── Dataset excerpts ──
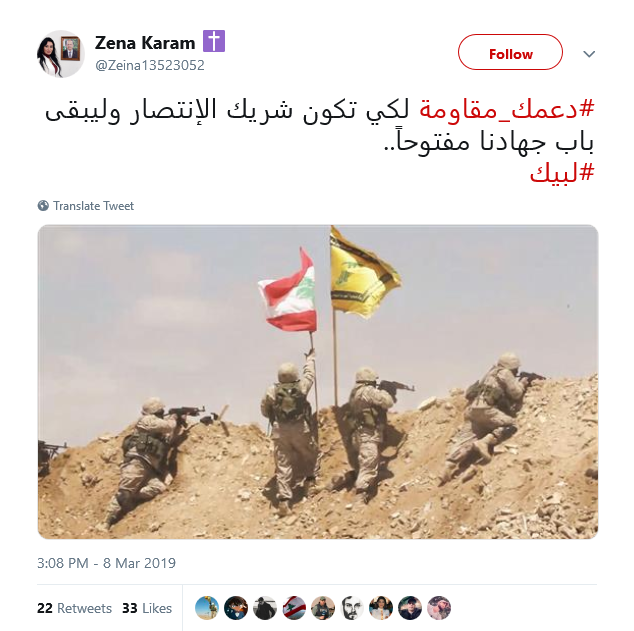Click the Follow button
Screen dimensions: 634x631
(x=510, y=53)
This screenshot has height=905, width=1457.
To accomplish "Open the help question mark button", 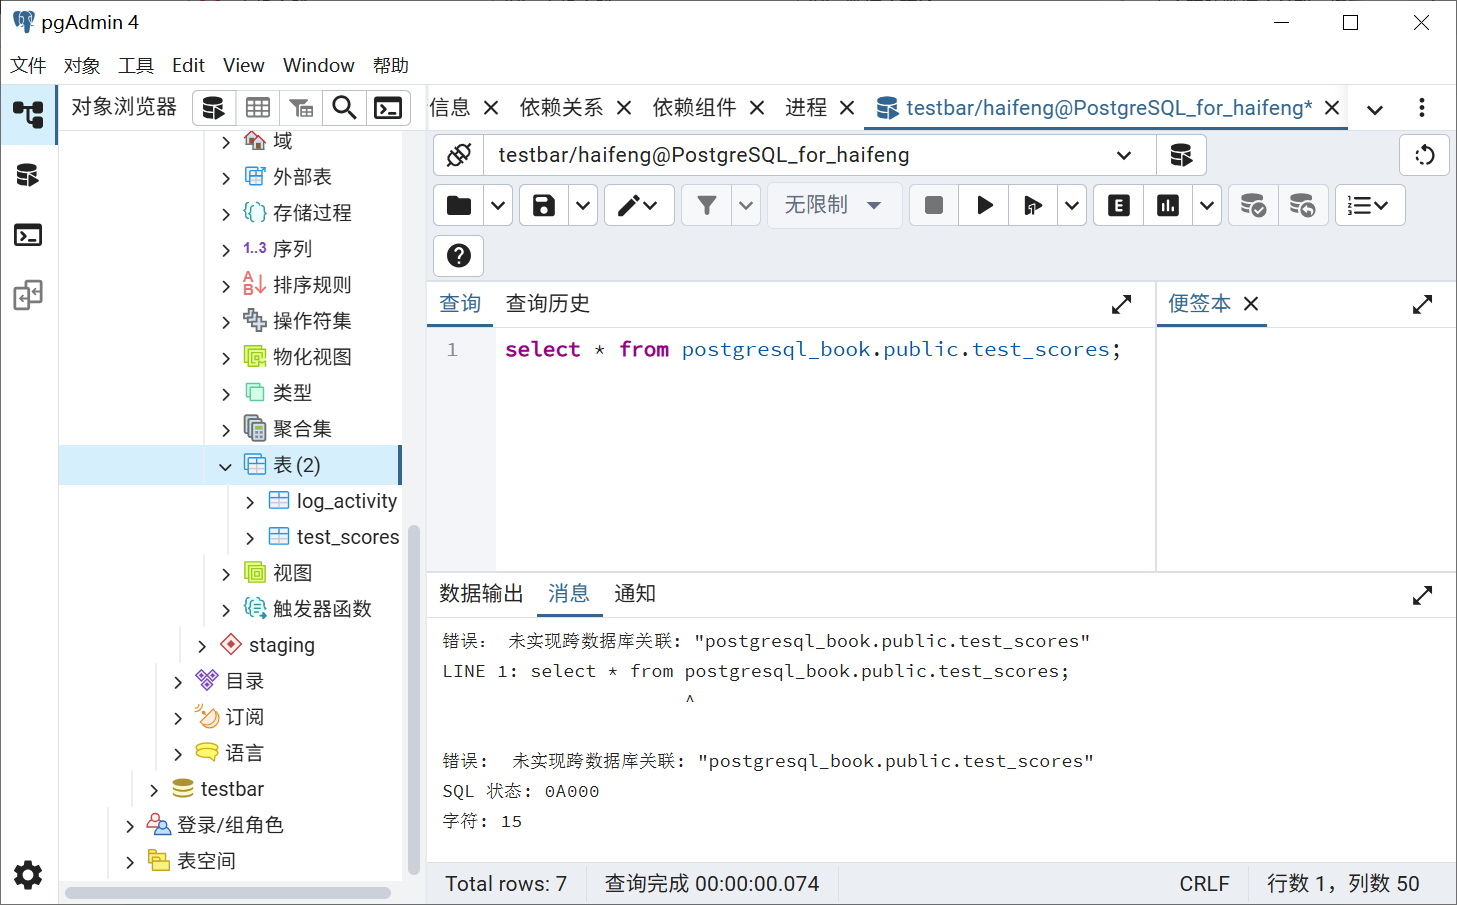I will [459, 255].
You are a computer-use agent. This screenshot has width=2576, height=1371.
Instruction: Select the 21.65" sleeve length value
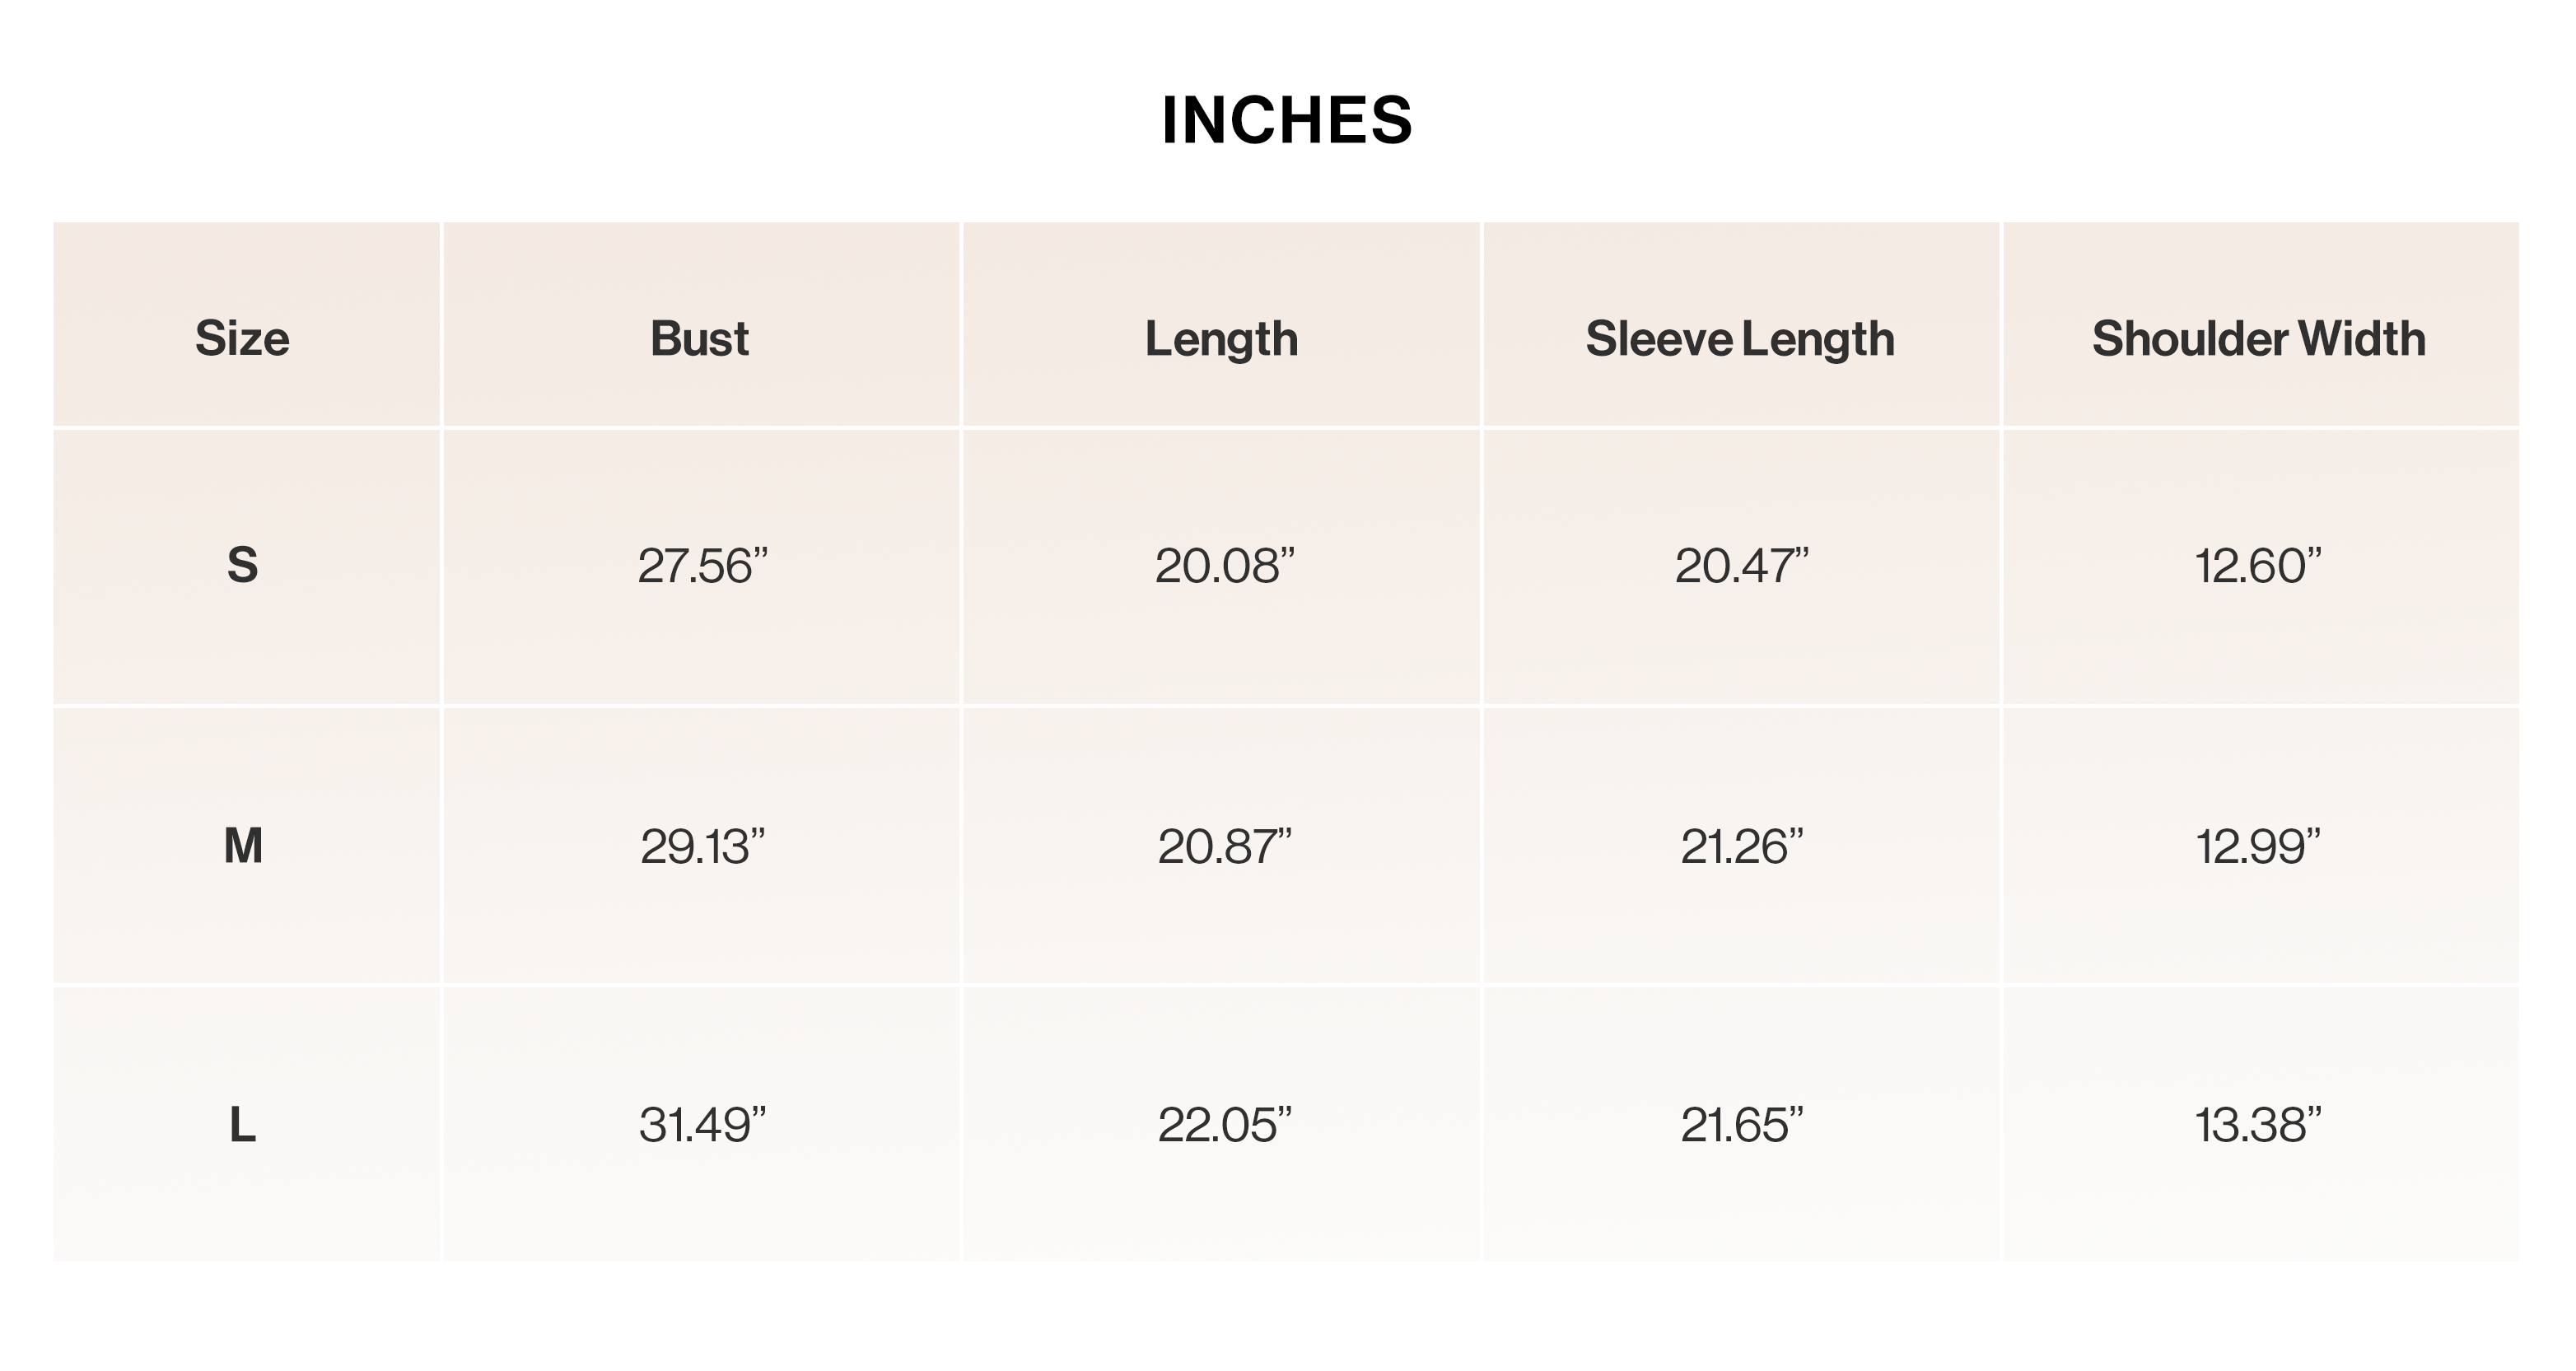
───
The lines in the records above that include the word "width" must be copied out.

■ **Expected output**:
This screenshot has height=905, width=1457.
You are a computer-use agent. This screenshot has width=2576, height=1371.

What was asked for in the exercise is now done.